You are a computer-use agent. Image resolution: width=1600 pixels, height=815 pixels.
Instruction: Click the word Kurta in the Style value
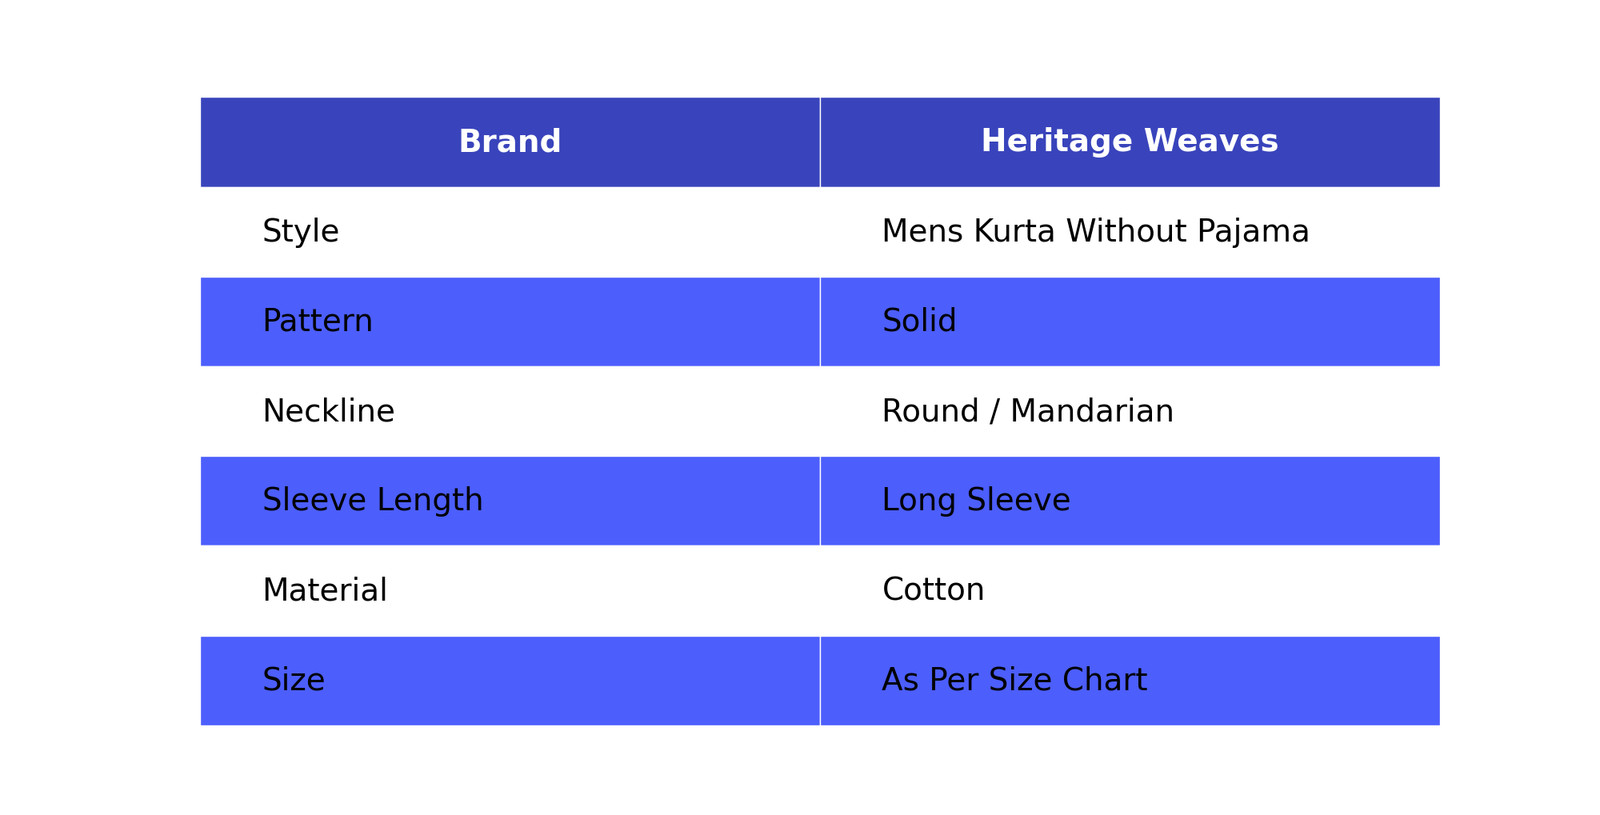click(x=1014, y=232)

--

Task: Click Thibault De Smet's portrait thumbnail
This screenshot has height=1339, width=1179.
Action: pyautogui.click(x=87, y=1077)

Do this
Copy the material again, starting at the line that contains "You are a computer-use" and ending at the line that contains "click(x=1014, y=232)", with both of those lines included. Shift every coordinate in the answers by -5, and leave the pictures out.

Answer below
You are a computer-use agent. Image resolution: width=1600 pixels, height=815 pixels.
Instruction: Click the word Kurta in the Style value
click(x=1009, y=227)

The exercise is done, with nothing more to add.